The septic was patented in London around 1900. Webster’s Dictionary defines the septic tank as “a tank in which waste material is decomposed through bacterial action.” The modern septic tank is a watertight box usually made of precast concrete, concrete blocks, or reinforced fiberglass. When household waste material enters this box, several things occur:

  1. Organic solid material floats to the surface and forms a layer of what is commonly called “scum.” Bacteria in the septic tank biologically converts this material to liquid.
  2. Inorganic, or inert solid materials, and the by-products of bacterial digestion sink to the bottom of the tank and form a layer commonly called “sludge.”
  3. Only fairly clear water should exist between the scum and sludge layers. It is this clear water, and only this clear water, that should overflow into the soil absorption area.

Solid material overflowing into the soil absorption area should be avoided at all costs. This solid overflow that clogs soil pores and causes septic systems to fail. Two main factors cause solid material to build up enough to overflow: Bacterial deficiency and lack of sludge removal.


There are many kinds of soil absorption or leaching systems. There are too many to discuss them all. There are three main ways to carry off the overflow water from the septic tank: leaching fields, filter beds, and drainage pits (also called dry wells or cesspools.)

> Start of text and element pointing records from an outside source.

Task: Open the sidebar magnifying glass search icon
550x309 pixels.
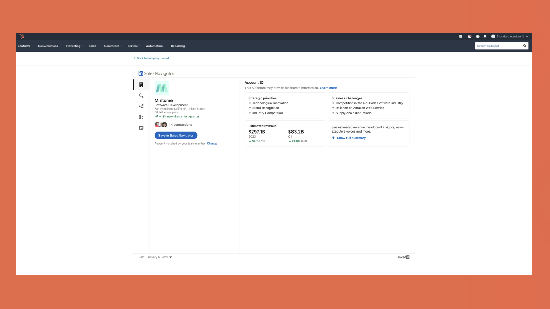Action: pyautogui.click(x=141, y=96)
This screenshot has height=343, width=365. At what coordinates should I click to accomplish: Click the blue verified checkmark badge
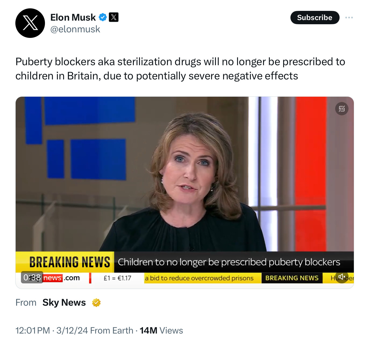tap(103, 17)
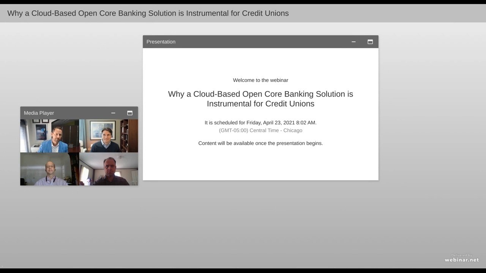The image size is (486, 273).
Task: Select the top-left speaker video feed
Action: click(x=49, y=136)
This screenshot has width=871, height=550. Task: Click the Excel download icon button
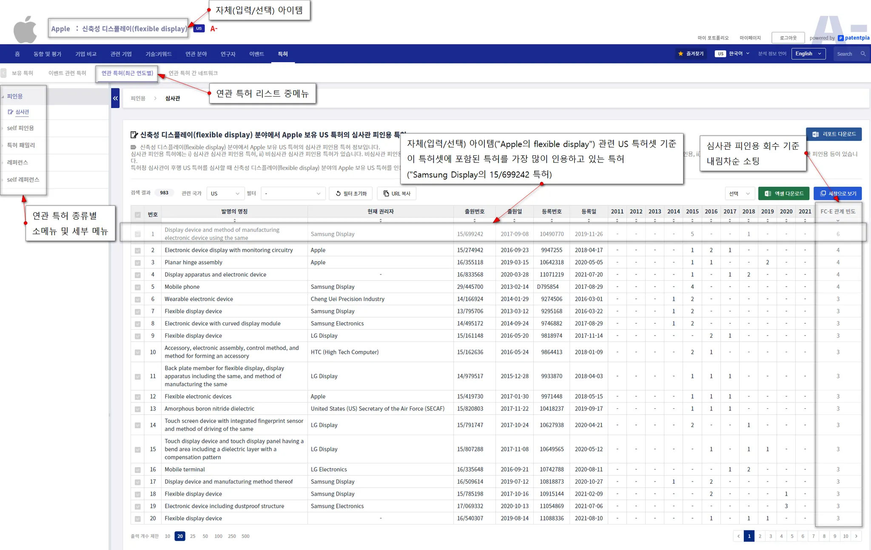[768, 194]
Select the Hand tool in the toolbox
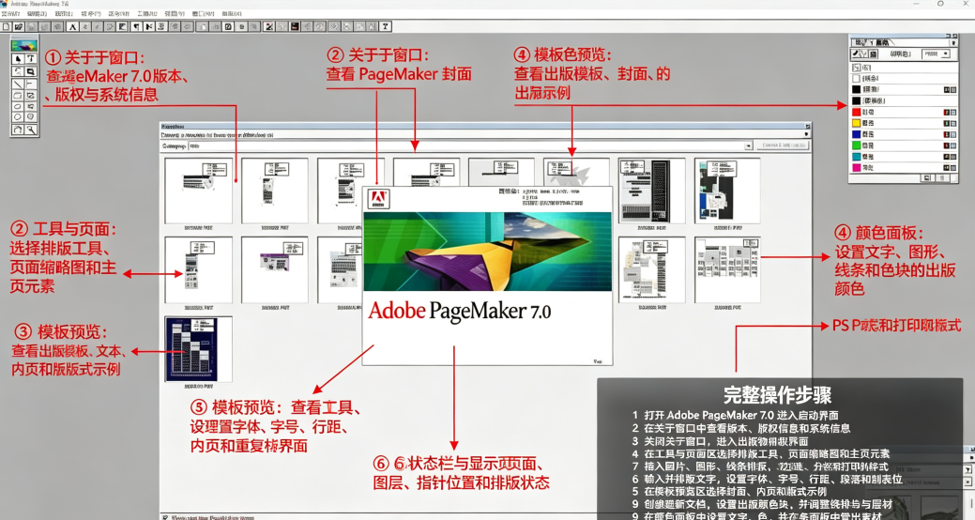 click(x=18, y=130)
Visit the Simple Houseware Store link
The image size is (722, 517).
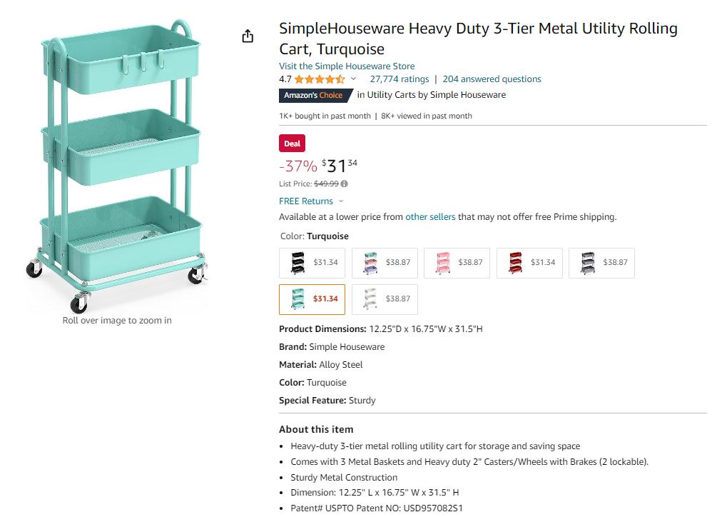(347, 66)
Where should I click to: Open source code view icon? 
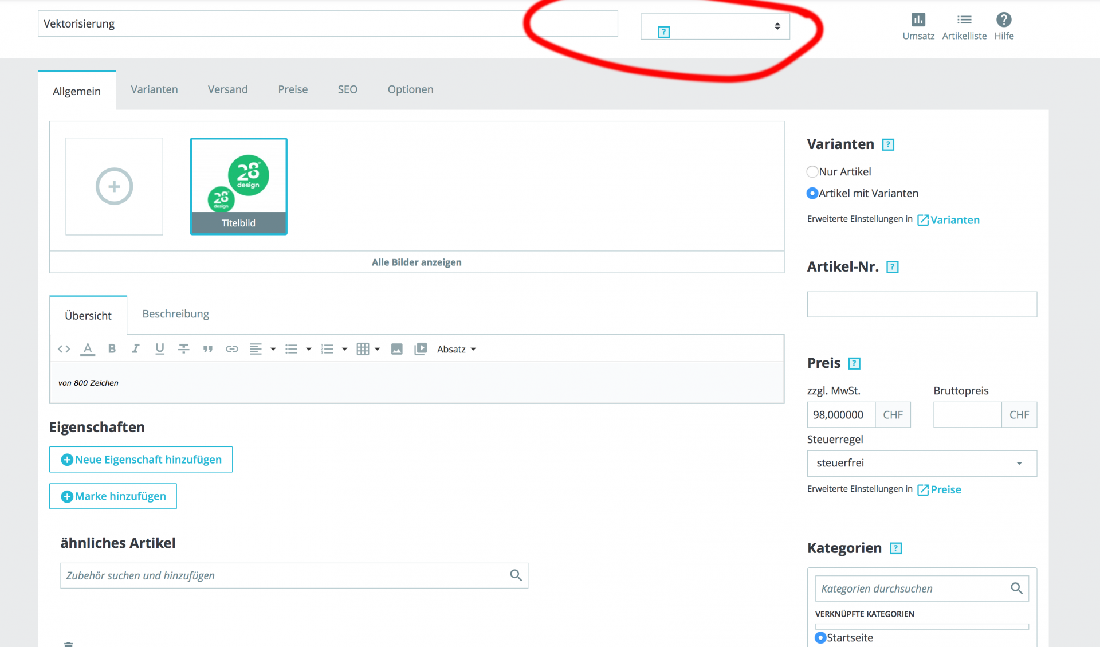pyautogui.click(x=64, y=348)
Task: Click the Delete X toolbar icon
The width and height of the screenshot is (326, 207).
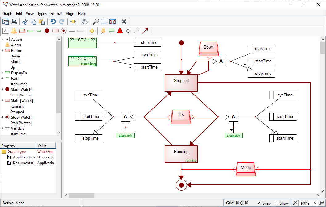Action: click(x=124, y=22)
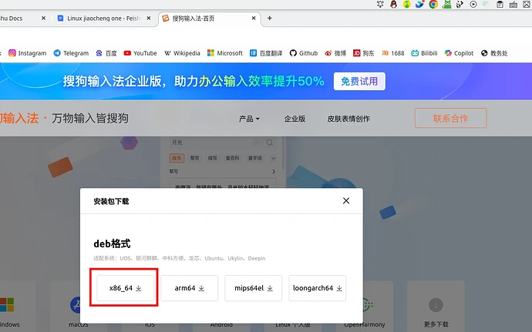Open the Telegram bookmark

(x=70, y=53)
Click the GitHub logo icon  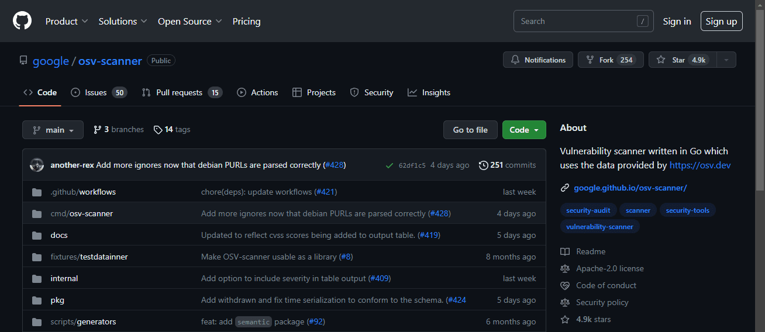tap(22, 21)

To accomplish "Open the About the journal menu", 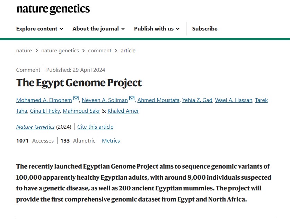I will pos(98,29).

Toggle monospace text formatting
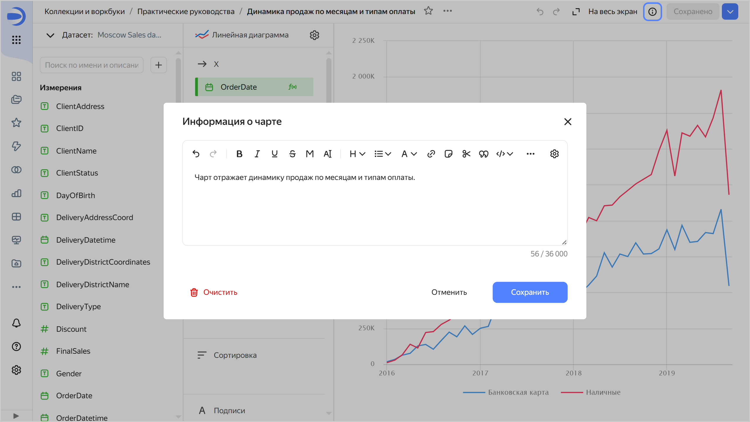point(310,154)
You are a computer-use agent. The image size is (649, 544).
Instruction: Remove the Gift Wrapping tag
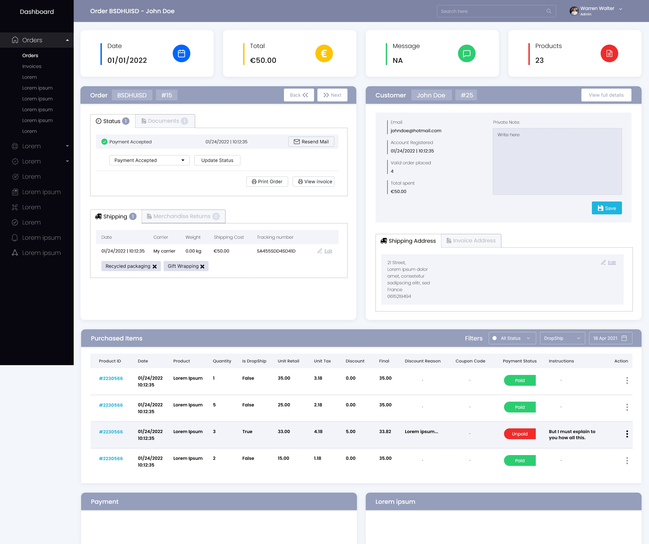pyautogui.click(x=202, y=266)
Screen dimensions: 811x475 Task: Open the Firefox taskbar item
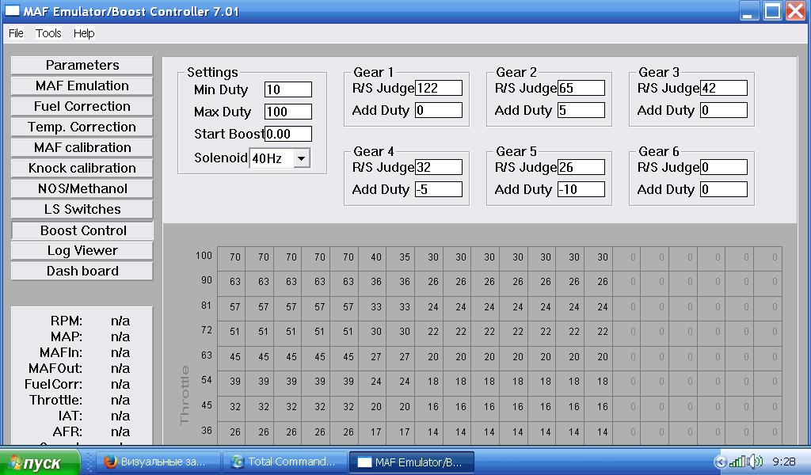156,462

Leaching fields generally consist of a network of perforated pipes laid in a gravel lined trench. Solids clogging the pipe perforations will cause drainage to slow and even eventually stop.


The first septic system “emergency” usually marks the beginning of the end. Replacement costs vary from $2500.00 to 5500.00 and up.

The sludge in the septic tank – inorganic and inert material and by-products of bacterial digestion – is not biodegradable and will not decompose. If not removed, sludge will accumulate until it overflows and end up clogging the soil absorption area.